2.2 Boolean Equation Method:
The Boolean equation method is the implementation of the traditional relay interlocking principles. In this method the relay circuits are implemented as Boolean equations, so there is one to one relation ship between the relay circuits and the software variables. Since there is a one to one relation ship between the software and the RRI Relay circuits, Railway operator can easily validate the software entrees made and this method will give him sufficient confidence.

Failsafe and Fault Tolerant Systems

Embedded System:

An Embedded system is a combination of hardware and software to do a specific job, unlike a general purpose computing system like a PC even though having good amount of hardware and software is not an embedded system because it does not do a specific function.

Real Time System: A Real time System is an Embedded System, Which operates on current data and not on saved data.

Hard Real Time System or Mission critical System: A real-time computer system must react to inputs from controlled object and from the operator. The instant at which a result must be produced is called a deadline. If by missing a firm deadline a catastrophe could happen, then the deadline is called hard. A real-time computer system that must meet at least one hard deadline is called a hard real-time computer system or a safety-critical real-time computer system.

Railway Interlocking System: A railway interlocking system controls the traffic in a railway station, and between adjacent stations. The control includes train routes, shunting moves and the movements of all other railway vehicles in accordance with railway rules, regulations and technological processes required for the operation of the railway station.

Interlocking Logic: A term used for the logical relationships between physical entities in the railway yard such as points, signals, track circuits, and so on. In SSI, this is programmed in the Software; in relay-based interlocking this is hardwired into the relay circuitry, and in ground-frame interlocking it is manifest in the mechanical linkages between physical components.

Ground-frame interlocking: An Interlocking System When built using mechanical linkages between Levers (Physical Entities) is called Ground-frame interlocking System.

Route Relay Interlocking System (RRI): An Interlocking System When built completely using Electro mechanical relays is called as Route Relay Interlocking System.

Solid State Interlocking System (SSI): An Interlocking System When built using Electronics replacing traditional Mechanical Levers and Electro mechanical relays is called as Solid state Interlocking System.

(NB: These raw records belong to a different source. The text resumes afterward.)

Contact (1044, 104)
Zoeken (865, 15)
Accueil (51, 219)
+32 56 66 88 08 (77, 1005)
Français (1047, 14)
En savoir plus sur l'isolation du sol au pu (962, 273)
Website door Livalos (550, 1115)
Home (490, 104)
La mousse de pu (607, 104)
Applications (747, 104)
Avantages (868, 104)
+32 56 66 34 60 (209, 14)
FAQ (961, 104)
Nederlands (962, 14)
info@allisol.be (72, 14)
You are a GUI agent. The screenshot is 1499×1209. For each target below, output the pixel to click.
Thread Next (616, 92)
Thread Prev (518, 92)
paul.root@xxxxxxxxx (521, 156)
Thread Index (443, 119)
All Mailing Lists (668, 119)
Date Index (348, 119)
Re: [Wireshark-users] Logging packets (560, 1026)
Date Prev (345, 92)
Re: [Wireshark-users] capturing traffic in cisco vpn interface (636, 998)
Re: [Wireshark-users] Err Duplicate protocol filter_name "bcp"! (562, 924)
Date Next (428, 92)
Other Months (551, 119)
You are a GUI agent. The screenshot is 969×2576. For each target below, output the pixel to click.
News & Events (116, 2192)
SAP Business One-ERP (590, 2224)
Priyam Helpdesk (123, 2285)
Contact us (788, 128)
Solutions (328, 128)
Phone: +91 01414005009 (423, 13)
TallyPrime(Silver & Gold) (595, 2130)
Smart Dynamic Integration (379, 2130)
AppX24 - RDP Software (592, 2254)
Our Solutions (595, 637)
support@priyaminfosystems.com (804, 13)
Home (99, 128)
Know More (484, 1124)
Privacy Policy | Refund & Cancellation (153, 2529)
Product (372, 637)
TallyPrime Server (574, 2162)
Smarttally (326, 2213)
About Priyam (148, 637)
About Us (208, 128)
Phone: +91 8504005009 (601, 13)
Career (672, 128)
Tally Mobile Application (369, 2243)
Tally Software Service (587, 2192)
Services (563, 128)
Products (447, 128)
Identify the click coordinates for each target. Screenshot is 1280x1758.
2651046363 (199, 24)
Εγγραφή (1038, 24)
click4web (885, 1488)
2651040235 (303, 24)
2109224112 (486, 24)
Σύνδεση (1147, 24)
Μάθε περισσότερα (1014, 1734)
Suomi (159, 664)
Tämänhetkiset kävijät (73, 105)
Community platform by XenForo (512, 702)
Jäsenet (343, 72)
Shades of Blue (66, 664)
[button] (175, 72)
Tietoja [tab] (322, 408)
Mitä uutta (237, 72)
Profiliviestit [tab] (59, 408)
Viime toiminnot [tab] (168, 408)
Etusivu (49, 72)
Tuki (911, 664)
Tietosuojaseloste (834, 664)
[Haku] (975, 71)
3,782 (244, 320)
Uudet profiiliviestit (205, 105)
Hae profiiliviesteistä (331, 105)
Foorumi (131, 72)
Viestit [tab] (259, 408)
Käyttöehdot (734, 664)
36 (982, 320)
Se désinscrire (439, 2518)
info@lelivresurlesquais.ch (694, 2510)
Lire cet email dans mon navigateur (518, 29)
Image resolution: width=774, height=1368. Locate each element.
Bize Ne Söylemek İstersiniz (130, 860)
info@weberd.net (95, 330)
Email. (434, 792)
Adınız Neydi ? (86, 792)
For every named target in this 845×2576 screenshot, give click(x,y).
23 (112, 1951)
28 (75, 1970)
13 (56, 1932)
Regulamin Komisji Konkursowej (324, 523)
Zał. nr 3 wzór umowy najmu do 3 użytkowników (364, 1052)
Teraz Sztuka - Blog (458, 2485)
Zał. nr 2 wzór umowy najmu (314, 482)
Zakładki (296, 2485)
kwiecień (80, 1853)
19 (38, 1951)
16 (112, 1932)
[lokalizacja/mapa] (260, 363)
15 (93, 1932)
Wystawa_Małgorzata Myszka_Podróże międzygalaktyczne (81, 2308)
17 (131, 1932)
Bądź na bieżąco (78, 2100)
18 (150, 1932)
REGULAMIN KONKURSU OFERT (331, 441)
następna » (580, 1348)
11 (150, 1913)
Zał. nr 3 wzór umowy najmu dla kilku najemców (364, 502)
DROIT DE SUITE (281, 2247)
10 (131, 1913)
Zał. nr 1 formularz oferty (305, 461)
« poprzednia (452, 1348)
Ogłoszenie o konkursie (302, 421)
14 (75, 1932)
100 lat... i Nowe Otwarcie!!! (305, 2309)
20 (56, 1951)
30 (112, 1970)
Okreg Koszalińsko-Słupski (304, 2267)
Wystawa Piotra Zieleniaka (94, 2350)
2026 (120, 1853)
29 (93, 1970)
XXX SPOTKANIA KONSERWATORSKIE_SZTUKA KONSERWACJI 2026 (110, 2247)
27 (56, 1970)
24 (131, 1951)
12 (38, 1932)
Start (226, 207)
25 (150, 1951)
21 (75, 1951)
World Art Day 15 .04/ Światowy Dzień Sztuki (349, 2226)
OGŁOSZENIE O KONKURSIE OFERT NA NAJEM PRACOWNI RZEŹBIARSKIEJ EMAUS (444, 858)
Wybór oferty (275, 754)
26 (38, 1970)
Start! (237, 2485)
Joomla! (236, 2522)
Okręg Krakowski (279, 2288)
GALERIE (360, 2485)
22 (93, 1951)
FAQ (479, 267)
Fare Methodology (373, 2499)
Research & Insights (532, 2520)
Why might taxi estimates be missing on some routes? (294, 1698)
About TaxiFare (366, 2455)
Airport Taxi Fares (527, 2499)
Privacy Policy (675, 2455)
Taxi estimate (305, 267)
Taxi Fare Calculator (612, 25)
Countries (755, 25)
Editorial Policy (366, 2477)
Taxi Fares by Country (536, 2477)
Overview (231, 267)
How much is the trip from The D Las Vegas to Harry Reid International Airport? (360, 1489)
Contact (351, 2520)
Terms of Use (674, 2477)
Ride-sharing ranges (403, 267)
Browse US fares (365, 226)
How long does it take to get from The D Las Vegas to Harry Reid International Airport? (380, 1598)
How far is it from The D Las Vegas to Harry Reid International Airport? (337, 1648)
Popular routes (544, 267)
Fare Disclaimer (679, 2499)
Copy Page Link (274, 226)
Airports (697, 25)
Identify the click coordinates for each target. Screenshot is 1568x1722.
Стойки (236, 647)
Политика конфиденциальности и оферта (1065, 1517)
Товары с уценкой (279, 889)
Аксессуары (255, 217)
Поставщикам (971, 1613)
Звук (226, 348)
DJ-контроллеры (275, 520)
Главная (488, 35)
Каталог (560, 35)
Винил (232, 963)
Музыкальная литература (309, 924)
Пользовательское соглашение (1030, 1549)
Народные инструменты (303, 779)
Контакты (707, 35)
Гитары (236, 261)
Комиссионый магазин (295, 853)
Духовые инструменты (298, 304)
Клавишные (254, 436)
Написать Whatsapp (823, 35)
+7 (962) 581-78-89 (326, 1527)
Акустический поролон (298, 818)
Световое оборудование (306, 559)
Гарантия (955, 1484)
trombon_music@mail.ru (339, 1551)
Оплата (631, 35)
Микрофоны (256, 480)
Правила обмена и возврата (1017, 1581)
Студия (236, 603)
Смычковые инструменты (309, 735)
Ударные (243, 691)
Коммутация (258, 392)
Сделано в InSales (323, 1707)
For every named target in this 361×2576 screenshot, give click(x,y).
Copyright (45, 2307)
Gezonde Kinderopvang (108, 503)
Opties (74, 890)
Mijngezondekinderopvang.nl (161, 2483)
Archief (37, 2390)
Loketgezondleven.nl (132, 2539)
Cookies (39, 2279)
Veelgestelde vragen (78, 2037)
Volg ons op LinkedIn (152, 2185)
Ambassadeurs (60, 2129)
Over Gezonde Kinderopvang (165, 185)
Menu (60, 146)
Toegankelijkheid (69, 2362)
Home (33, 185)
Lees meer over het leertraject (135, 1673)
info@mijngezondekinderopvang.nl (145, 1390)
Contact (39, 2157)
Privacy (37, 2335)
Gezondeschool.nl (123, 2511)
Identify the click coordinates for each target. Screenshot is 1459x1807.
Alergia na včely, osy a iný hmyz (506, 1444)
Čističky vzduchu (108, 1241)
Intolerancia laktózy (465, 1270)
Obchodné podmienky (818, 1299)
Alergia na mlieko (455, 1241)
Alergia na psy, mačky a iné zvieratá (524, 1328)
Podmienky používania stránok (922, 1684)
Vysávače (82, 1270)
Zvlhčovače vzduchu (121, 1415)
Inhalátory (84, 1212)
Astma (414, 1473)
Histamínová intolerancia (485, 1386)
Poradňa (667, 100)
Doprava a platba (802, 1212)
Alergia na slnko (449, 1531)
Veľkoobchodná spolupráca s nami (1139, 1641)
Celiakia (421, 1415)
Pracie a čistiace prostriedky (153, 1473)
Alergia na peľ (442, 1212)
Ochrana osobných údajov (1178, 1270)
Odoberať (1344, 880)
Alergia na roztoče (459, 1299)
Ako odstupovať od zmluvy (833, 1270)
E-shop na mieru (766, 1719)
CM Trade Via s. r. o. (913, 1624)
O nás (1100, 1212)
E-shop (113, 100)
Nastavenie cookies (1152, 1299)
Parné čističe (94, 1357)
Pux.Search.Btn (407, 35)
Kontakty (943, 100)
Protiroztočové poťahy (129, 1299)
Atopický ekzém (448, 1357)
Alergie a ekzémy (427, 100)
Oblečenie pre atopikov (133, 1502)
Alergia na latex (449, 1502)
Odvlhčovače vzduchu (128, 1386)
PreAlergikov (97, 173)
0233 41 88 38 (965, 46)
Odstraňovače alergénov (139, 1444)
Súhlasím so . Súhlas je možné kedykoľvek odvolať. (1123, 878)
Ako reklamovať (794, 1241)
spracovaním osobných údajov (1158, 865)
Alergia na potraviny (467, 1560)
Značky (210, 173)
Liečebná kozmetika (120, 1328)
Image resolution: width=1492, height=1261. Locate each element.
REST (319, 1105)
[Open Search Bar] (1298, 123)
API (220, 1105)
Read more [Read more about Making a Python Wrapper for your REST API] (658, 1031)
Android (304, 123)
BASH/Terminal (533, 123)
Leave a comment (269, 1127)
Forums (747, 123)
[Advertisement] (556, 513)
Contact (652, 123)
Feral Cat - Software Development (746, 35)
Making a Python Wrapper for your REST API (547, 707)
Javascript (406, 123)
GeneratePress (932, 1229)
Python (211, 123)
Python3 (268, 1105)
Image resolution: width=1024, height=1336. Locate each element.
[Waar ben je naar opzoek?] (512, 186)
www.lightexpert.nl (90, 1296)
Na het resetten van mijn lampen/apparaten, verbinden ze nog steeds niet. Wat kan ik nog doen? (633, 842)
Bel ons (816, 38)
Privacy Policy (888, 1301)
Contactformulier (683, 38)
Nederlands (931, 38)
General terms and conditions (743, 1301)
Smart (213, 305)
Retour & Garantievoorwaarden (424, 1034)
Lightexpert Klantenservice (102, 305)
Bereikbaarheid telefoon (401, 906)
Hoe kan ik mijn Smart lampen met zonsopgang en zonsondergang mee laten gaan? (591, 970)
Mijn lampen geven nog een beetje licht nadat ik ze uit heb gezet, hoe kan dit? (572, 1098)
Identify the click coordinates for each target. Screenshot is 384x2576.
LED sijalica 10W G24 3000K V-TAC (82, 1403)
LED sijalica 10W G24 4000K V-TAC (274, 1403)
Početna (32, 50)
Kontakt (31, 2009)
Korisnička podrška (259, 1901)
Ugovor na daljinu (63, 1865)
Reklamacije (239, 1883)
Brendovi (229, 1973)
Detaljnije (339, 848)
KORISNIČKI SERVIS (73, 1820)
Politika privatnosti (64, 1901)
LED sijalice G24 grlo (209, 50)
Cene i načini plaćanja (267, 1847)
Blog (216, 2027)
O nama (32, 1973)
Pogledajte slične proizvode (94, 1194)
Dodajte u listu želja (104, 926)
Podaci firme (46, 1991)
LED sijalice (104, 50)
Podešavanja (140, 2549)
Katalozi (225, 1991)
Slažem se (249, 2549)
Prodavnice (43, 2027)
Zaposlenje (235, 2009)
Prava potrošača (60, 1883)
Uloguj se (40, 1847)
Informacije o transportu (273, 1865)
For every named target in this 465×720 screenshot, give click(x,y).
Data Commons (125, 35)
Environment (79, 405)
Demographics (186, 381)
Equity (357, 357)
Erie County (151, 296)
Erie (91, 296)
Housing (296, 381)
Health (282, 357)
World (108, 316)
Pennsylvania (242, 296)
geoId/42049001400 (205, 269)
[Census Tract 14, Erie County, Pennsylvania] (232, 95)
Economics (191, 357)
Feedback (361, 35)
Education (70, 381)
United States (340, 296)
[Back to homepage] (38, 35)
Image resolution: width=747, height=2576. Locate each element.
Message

Reliability: The reliability can be defined as the ability of an item to perform a required function under stated conditions for a stated period of time.

Redundancy: The existence of more than one means of accomplishing a given function. Each means of accomplishing the function need not be necessarily identical.

Hardware (Software Diversity): Two or more different Versions of Hardware (Software) working in a system to achieve a same result.

Failure: The termination of the ability of an item to perform a required function.

Maintainability: The ability of an item, under stated conditions of use, to be retained in, or restore to, a state in which it can perform its required function, when maintenance is performed under stated conditions and using prescribed procedure and resources.

Availability: The ability of an item (Under combined aspects of its reliability, maintainability, and maintenance support) to perform its required function over a stated period of time.

Software/Hardware Integration

Software Hardware Integration is the process of testing the interfaces between Hardware and the associted software and also the functional behavoiur of the system. The Input document is Software Requirement Specification, Hardware Requirement Specification and Detailed design Documents.